Bolstering enterprise LLMs with machine learning operations foundations

Artificial Intelligence

Bolstering enterprise LLMs with machine learning operations foundations

admin

September 22, 2023

Bolstering enterprise LLMs with machine learning operations foundations

Once these components are in place, more complex LLM challenges would require nuanced approaches and considerations—from infrastructure to capabilities, risk mitigation, and talent.

Deploying LLMs as a backend

Inferencing with traditional ML models typically involves packaging a model object as a container and deploying it on an inferencing server. Because the demands on the model increase—more requests and more customers require more run-time decisions (higher QPS inside a latency certain)—all it takes to scale the model is so as to add more containers and servers. In most enterprise settings, CPUs work tremendous for traditional model inferencing. But hosting LLMs is a rather more complex process which requires additional considerations.

LLMs are comprised of tokens—the essential units of a word that the model uses to generate human-like language. They often make predictions on a token-by-token basis in an autoregressive manner, based on previously generated tokens until a stop word is reached.
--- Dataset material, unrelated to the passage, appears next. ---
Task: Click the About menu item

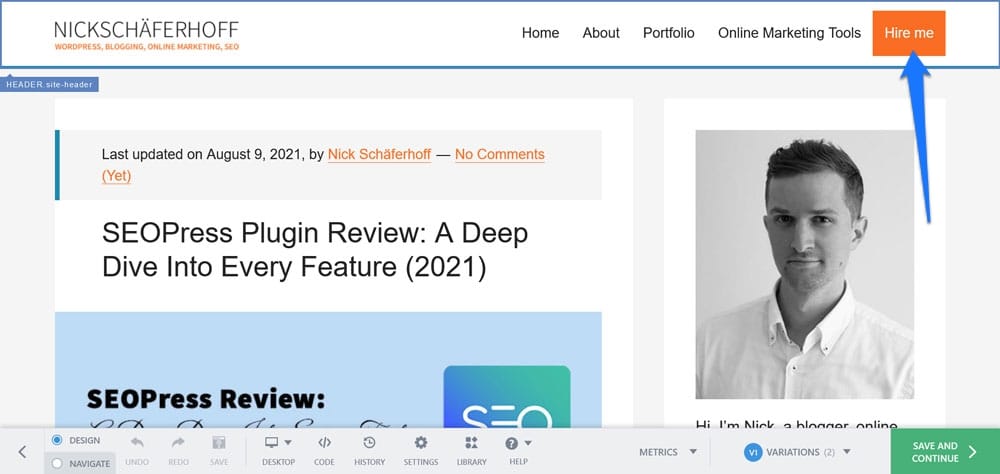Action: [x=601, y=33]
The method can develop into cumbersome quickly: tokenizations vary based on the model, task, language, and computational resources. Engineers deploying LLMs needn’t only infrastructure experience, comparable to deploying containers within the cloud, additionally they have to know the newest techniques to maintain the inferencing cost manageable and meet performance SLAs.

Vector databases as knowledge repositories

Deploying LLMs in an enterprise context means vector databases and other knowledge bases have to be established, they usually work together in real time with document repositories and language models to provide reasonable, contextually relevant, and accurate outputs. For instance, a retailer may use an LLM to power a conversation with a customer over a messaging interface. The model needs access to a database with real-time business data to call up accurate, up-to-date details about recent interactions, the product catalog, conversation history, company policies regarding return policy, recent promotions and ads available in the market, customer support guidelines, and FAQs. These knowledge repositories are increasingly developed as vector databases for fast retrieval against queries via vector search and indexing algorithms.

Training and fine-tuning with hardware accelerators

LLMs have a further challenge: fine-tuning for optimal performance against specific enterprise tasks. Large enterprise language models could have billions of parameters. This requires more sophisticated approaches than traditional ML models, including a persistent compute cluster with high-speed network interfaces and hardware accelerators comparable to GPUs (see below) for training and fine-tuning. Once trained, these large models also need multi-GPU nodes for inferencing with memory optimizations and distributed computing enabled.

To fulfill computational demands, organizations might want to make more extensive investments in specialized GPU clusters or other hardware accelerators. These programmable hardware devices could be customized to speed up specific computations comparable to matrix-vector operations. Public cloud infrastructure is a very important enabler for these clusters.

A recent approach to governance and guardrails

Risk mitigation is paramount throughout your entire lifecycle of the model. Observability, logging, and tracing are core components of MLOps processes, which help monitor models for accuracy, performance, data quality, and drift after their release. That is critical for LLMs too, but there are additional infrastructure layers to contemplate.

LLMs can “hallucinate,” where they occasionally output false knowledge. Organizations need proper guardrails—controls that implement a selected format or policy—to make sure LLMs in production return acceptable responses. Traditional ML models depend on quantitative, statistical approaches to use root cause analyses to model inaccuracy and drift in production. With LLMs, that is more subjective: it could involve running a qualitative scoring of the LLM’s outputs, then running it against an API with pre-set guardrails to make sure an appropriate answer.